%%
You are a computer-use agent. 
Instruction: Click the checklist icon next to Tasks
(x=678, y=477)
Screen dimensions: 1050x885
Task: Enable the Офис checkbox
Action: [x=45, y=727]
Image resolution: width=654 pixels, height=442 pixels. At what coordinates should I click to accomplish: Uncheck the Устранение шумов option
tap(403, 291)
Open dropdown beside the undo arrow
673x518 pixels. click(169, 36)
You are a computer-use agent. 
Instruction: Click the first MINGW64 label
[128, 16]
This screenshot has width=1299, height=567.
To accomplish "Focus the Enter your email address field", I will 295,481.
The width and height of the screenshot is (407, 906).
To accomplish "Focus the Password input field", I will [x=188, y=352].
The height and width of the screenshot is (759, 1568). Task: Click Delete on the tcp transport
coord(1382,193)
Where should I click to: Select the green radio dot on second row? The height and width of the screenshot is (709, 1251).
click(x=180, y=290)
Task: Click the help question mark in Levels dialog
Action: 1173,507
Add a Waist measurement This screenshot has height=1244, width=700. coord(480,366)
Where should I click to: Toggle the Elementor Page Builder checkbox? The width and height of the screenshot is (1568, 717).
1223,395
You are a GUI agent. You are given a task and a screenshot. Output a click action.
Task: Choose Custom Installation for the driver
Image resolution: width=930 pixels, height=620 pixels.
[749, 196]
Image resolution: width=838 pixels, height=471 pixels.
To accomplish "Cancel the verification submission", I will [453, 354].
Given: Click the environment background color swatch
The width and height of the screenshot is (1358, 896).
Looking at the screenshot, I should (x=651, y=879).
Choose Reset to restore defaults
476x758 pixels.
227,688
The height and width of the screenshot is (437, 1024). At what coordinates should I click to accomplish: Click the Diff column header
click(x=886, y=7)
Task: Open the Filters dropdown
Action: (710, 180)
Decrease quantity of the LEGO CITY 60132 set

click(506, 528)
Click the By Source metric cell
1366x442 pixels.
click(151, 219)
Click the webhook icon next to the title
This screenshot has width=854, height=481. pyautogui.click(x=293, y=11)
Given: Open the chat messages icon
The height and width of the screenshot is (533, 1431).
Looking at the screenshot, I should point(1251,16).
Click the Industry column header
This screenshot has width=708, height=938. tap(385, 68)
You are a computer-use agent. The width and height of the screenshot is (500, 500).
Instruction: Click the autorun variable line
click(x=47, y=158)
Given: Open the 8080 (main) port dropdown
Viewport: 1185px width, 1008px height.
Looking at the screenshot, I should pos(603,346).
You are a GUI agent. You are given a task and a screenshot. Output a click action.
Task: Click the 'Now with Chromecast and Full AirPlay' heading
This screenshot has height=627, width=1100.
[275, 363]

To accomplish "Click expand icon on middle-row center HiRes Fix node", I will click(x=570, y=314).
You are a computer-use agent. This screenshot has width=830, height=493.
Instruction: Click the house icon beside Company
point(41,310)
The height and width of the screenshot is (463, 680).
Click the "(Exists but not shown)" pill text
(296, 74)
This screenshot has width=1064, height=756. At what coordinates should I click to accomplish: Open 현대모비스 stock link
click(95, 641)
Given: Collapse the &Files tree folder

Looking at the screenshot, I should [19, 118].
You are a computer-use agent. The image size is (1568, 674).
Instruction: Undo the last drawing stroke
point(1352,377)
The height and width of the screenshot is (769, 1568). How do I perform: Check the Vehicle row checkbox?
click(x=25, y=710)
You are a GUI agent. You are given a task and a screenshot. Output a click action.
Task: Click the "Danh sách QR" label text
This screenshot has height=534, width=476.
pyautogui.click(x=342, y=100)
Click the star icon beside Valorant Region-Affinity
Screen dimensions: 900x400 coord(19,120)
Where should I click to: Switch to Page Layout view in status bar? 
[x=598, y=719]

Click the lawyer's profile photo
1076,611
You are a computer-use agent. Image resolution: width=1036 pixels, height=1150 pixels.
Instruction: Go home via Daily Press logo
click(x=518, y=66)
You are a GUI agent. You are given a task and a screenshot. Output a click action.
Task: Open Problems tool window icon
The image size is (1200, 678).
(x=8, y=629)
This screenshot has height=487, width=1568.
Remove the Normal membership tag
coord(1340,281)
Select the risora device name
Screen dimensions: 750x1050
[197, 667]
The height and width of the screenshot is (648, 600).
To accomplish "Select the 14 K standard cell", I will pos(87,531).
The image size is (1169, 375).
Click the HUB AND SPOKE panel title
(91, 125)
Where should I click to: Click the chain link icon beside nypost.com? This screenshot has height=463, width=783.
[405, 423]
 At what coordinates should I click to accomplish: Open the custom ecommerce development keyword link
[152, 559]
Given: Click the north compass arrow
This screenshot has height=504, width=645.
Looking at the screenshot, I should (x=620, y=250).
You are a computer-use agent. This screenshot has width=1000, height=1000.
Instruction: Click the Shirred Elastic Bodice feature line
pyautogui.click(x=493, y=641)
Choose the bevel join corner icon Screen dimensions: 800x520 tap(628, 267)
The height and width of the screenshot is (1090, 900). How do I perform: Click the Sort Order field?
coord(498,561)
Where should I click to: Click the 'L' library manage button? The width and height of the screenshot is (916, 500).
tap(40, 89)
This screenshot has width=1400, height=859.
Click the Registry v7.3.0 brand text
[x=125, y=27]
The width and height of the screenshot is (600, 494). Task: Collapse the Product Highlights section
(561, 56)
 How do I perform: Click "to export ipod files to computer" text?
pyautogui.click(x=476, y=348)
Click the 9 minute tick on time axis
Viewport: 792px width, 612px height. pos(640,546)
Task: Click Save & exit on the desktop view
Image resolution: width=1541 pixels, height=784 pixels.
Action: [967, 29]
%%
#### [INSTRUCTIONS TO FOLLOW]
Reproduce only the lines above spanning from the line containing "Given: Collapse the &Files tree folder" through the line containing "The image size is (1169, 375).", word for word.

#### [ANSWER TO THIS TASK]
Given: Collapse the &Files tree folder

Looking at the screenshot, I should [19, 118].
You are a computer-use agent. The image size is (1568, 674).
Instruction: Undo the last drawing stroke
point(1352,377)
The height and width of the screenshot is (769, 1568). How do I perform: Check the Vehicle row checkbox?
click(x=25, y=710)
You are a GUI agent. You are given a task and a screenshot. Output a click action.
Task: Click the "Danh sách QR" label text
This screenshot has height=534, width=476.
pyautogui.click(x=342, y=100)
Click the star icon beside Valorant Region-Affinity
Screen dimensions: 900x400 coord(19,120)
Where should I click to: Switch to Page Layout view in status bar? 
[x=598, y=719]

Click the lawyer's profile photo
1076,611
You are a computer-use agent. Image resolution: width=1036 pixels, height=1150 pixels.
Instruction: Go home via Daily Press logo
click(x=518, y=66)
You are a GUI agent. You are given a task and a screenshot. Output a click action.
Task: Open Problems tool window icon
The image size is (1200, 678).
(x=8, y=629)
This screenshot has height=487, width=1568.
Remove the Normal membership tag
coord(1340,281)
Select the risora device name
Screen dimensions: 750x1050
[197, 667]
The height and width of the screenshot is (648, 600).
To accomplish "Select the 14 K standard cell", I will pos(87,531).
The image size is (1169, 375).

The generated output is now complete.